#### [RECORDS FOR THE TASK]
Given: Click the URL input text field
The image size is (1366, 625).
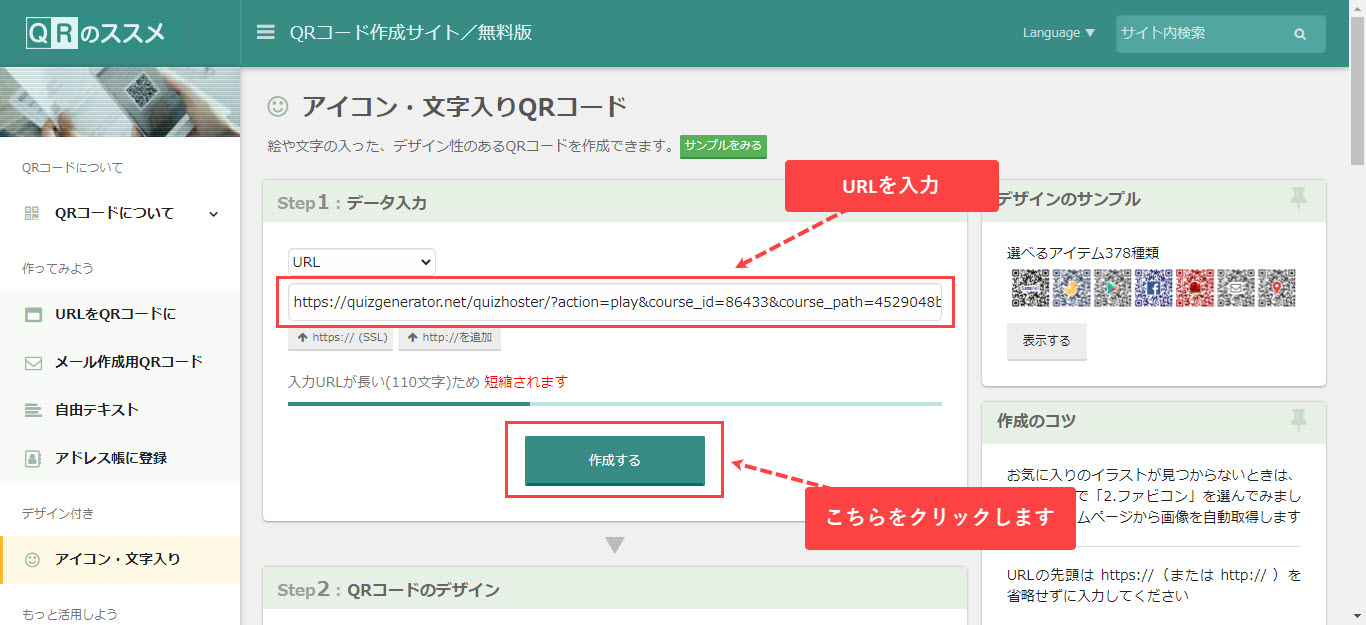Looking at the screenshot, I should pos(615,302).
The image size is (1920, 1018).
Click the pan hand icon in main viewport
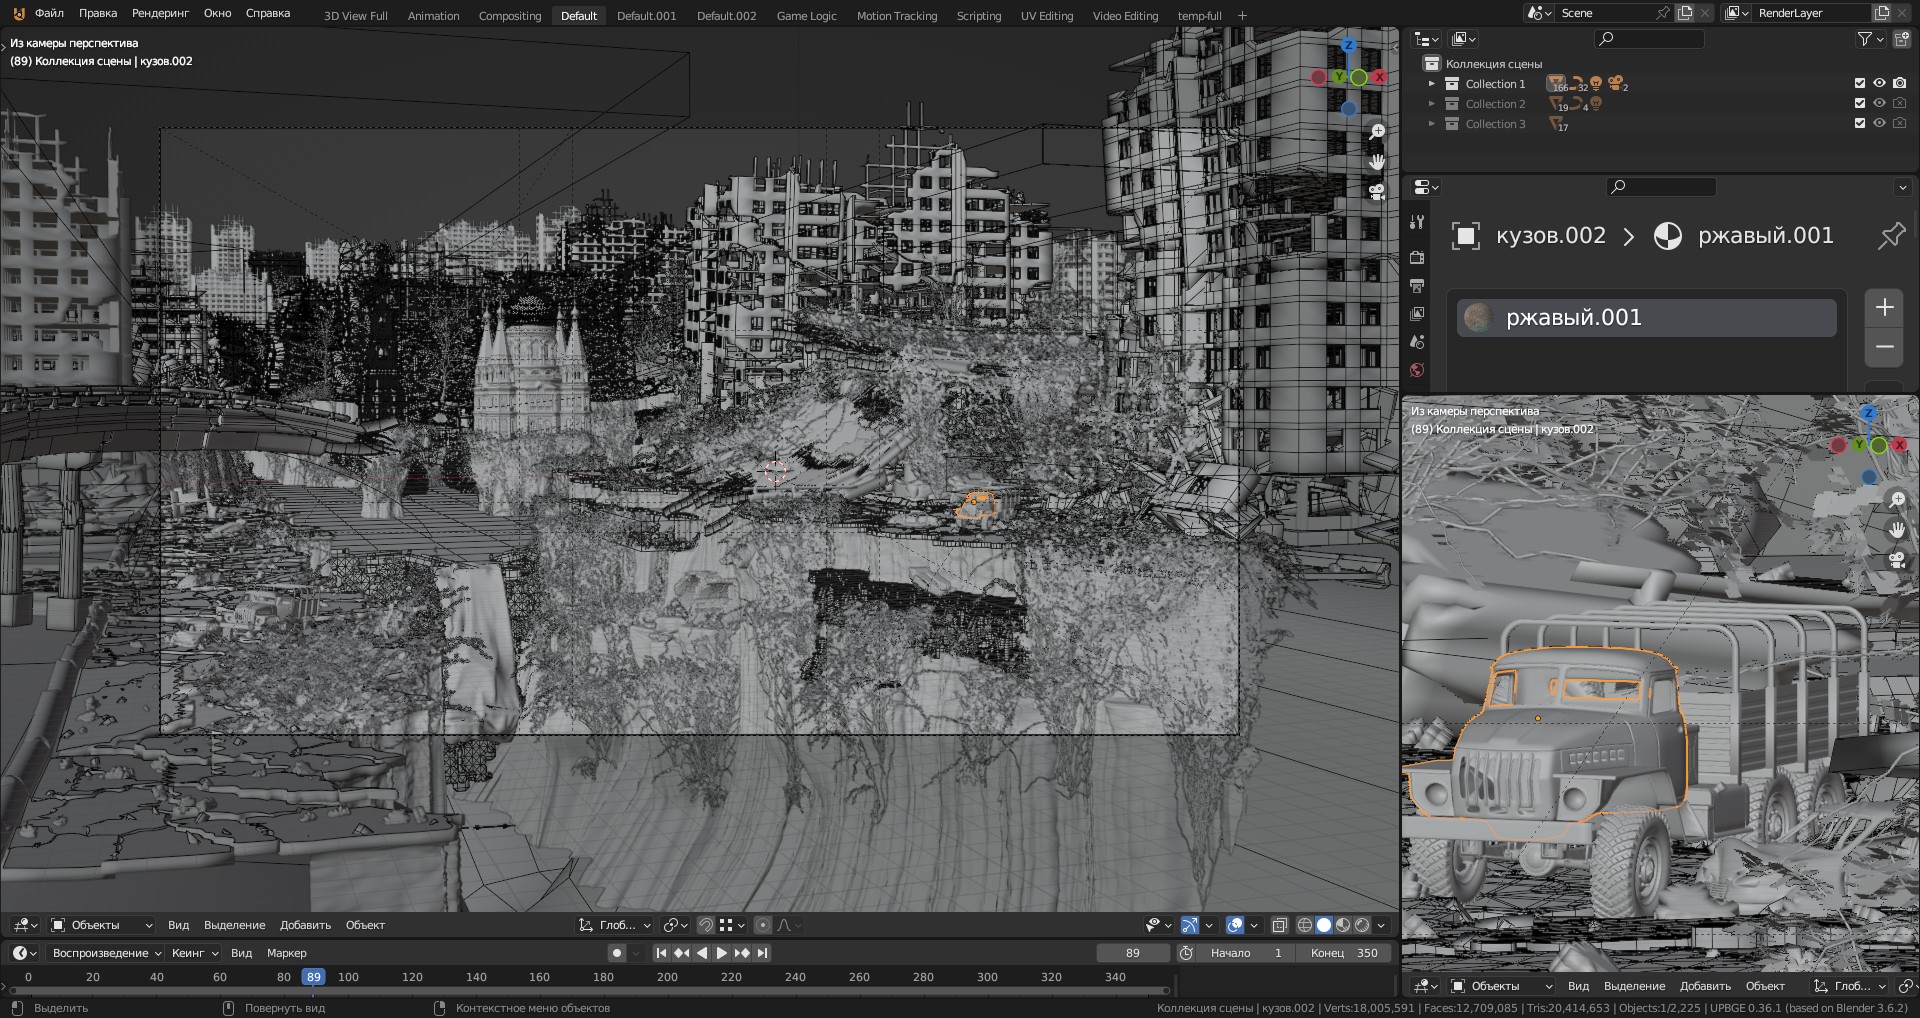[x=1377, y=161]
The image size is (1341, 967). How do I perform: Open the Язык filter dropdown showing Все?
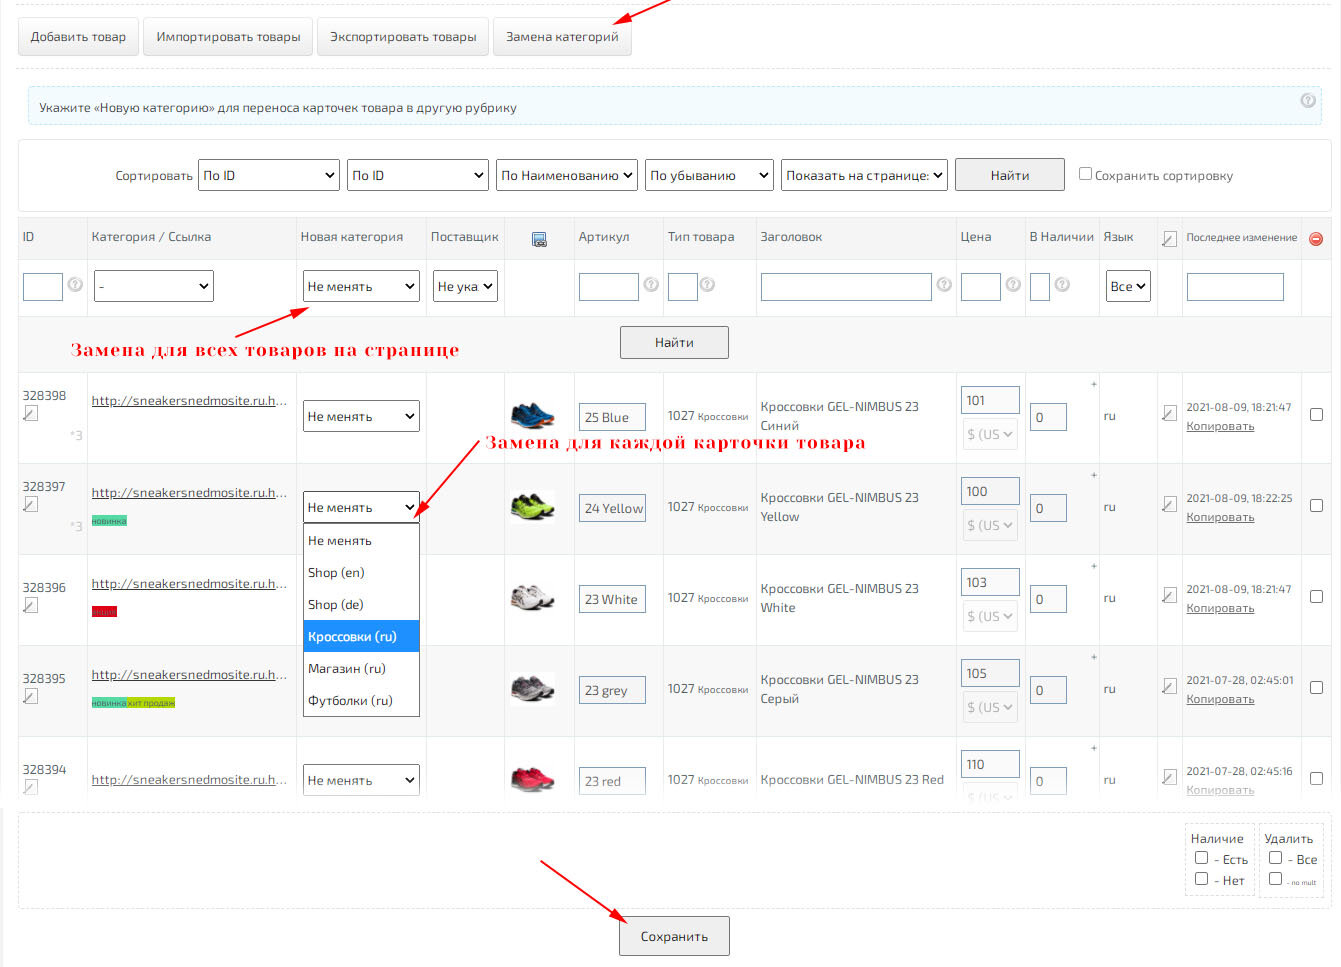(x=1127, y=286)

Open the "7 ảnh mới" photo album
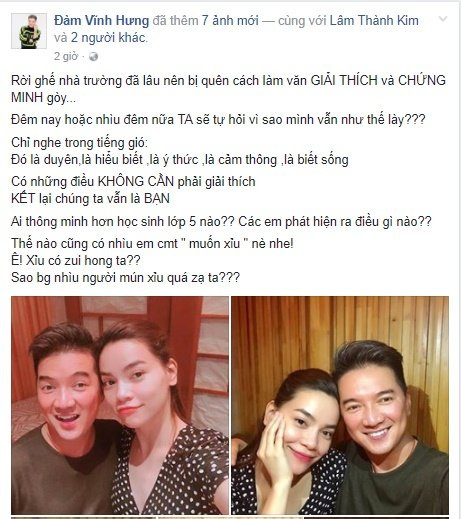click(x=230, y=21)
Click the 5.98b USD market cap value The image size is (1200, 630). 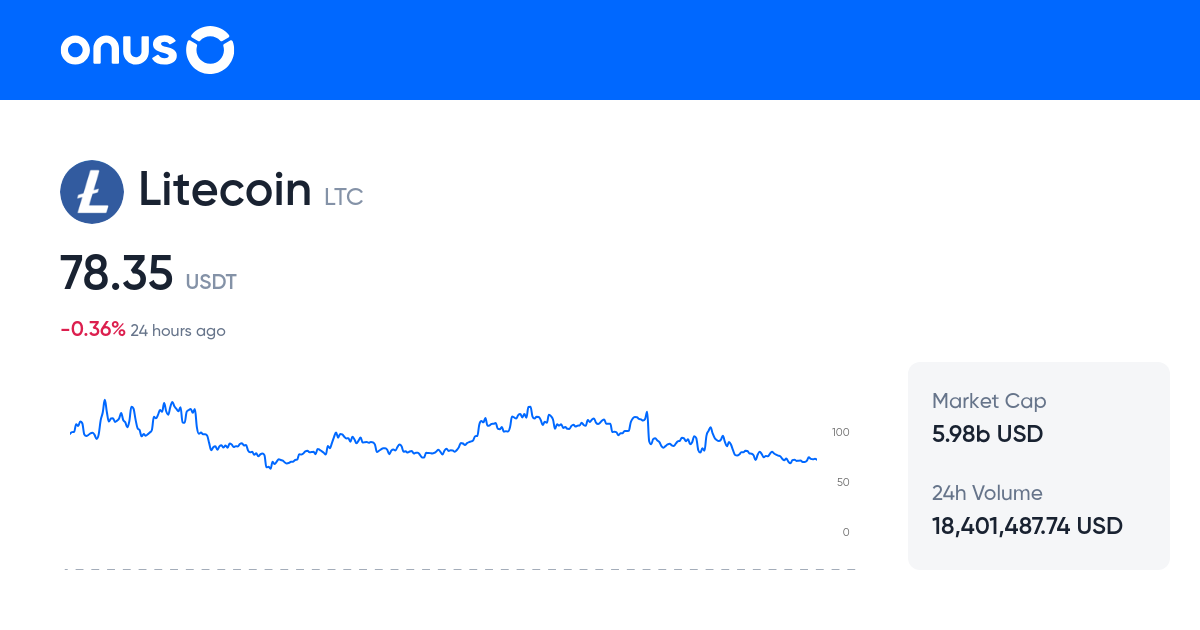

#### [WHAT YOU SHOULD DO]
Output all of the lines above as a Markdown table with two columns, No. and Line, giving each row a number and omitting blank lines. Leave the pictures out of the table.

#### [THE REPLY]
| No. | Line |
|---|---|
| 1 | Given: Click the URL input text field |
| 2 | The image size is (1366, 625). |
| 3 | Looking at the screenshot, I should pos(615,302). |
| 4 | The image size is (1920, 1018). |
| 5 | Click the pan hand icon in main viewport |
| 6 | [x=1377, y=161] |
| 7 | The image size is (1341, 967). How do I perform: Open the Язык filter dropdown showing Все? |
| 8 | (x=1127, y=286) |
| 9 | Open the "7 ảnh mới" photo album |
| 10 | click(x=230, y=21) |
| 11 | Click the 5.98b USD market cap value The image size is (1200, 630).  |